È stato principalmente in questo senso che l'ho usato nell'articolo dell'Observador , spiegando le condizioni a bordo delle navi e il processo di acquisizione dei servizi di queste persone. Ho parlato anche, naturalmente, dello sfruttamento del loro lavoro, avendo cura di sottolineare, tuttavia, che "a differenza di quanto accadeva con la schiavitù, questi individui (portoghesi) non erano, a rigor di termini, proprietà di un padrone". Quel mio articolo, contrariamente a quanto affermato da Cristiana Bastos, non intendeva insabbiare o edulcorare alcunché. Era, come si dice lì, criticare i woke per essere generalmente indifferenti o per non prestare sufficiente attenzione a certe forme di violenza sul lavoro o sui trasporti, come quella che allora veniva chiamata "schiavitù bianca". Sebbene ciò dispiaccia molto all'antropologo, che si fa un punto d'onore nel non usare l'espressione, essa è stata usata e, quando parlo del passato, rispetto i termini che venivano usati allora e non sento il bisogno di censurarli, abbellirli o purificarli. Perché, contrariamente a quanto sostiene Cristiana Bastos, non furono solo alcuni politici, desiderosi di insabbiare la situazione, a usare l'espressione "schiavitù bianca". Lo fecero in molti, tra cui giornalisti, ufficiali di marina, parlamentari e persino insospettabili abolizionisti come Sá da Bandeira, che, ovviamente, non voleva insabbiare nulla legato alla tratta degli schiavi, anzi, eppure usò l'espressione "schiavi bianchi" in riferimento all'emigrazione dei portoghesi in Brasile e Guyana.
Cristiana Bastos suppone forse che Sá da Bandeira stesse facendo, come dice lei, un "lavaggio della memoria"? Diffida di ciò che sto dicendo?

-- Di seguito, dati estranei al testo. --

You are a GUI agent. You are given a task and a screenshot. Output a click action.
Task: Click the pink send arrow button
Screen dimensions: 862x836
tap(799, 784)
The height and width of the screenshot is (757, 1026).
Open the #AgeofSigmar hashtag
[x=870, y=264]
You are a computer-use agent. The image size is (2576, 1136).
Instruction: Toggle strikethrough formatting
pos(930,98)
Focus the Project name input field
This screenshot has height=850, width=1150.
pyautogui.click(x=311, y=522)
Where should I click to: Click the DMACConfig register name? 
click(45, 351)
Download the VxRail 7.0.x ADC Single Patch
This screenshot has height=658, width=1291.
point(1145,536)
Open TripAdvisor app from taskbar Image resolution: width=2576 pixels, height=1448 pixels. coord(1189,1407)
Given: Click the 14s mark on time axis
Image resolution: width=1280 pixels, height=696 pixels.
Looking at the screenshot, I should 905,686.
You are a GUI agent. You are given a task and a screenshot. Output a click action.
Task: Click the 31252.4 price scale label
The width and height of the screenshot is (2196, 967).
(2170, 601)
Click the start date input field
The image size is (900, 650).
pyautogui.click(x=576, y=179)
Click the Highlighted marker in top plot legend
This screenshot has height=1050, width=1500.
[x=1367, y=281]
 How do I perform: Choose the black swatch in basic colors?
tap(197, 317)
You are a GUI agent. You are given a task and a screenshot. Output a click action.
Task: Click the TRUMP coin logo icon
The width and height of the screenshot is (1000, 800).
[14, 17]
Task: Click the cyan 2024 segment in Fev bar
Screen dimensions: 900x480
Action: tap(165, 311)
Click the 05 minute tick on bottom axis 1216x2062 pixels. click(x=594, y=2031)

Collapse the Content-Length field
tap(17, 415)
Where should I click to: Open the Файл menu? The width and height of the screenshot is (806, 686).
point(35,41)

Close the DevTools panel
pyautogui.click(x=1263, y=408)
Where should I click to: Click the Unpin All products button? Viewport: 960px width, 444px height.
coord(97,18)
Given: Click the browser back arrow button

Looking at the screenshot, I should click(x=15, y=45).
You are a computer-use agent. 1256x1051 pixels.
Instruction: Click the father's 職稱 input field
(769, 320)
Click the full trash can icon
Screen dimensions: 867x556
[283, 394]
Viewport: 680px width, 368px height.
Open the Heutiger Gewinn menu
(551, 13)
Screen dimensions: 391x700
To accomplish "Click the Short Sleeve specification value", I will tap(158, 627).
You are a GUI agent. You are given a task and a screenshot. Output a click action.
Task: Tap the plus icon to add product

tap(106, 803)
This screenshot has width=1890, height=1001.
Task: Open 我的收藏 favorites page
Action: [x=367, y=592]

Vuole vedere per credere? Le darò una mano: la prego di consultare, ad esempio, il Diário da Câmara dos Pares , sessione del 16 agosto 1842, pagina 164. Forse questa consultazione e lettura del discorso di Sá da Bandeira l'aiuterà a capire che, dopotutto, non sapeva ciò che credeva di sapere, e che parlare di "schiavitù bianca" non significa voler "lavare via la memoria della tratta degli schiavi" – un'intenzione che l'antropologo mi ha velenosamente attribuito – o svalutare l'orrore che fu la tratta degli schiavi transatlantica. Significa semplicemente che possiamo e dobbiamo parlare di entrambe le cose, identificandone somiglianze e differenze senza tabù, paraocchi, servitù e genuflessioni ad agende politiche e ideologiche perché, come ho scritto nel mio articolo su Observador , "non erano solo gli africani a essere sottoposti a condizioni di lavoro estremamente dure e degradanti". Spero che Cristiana Bastos possa riconoscerlo e che la sua eventuale consapevolezza di queste verità elementari possa contribuire a de-stressare un po' la sua mente e, per estensione, un'accademia che ne ha tanto bisogno.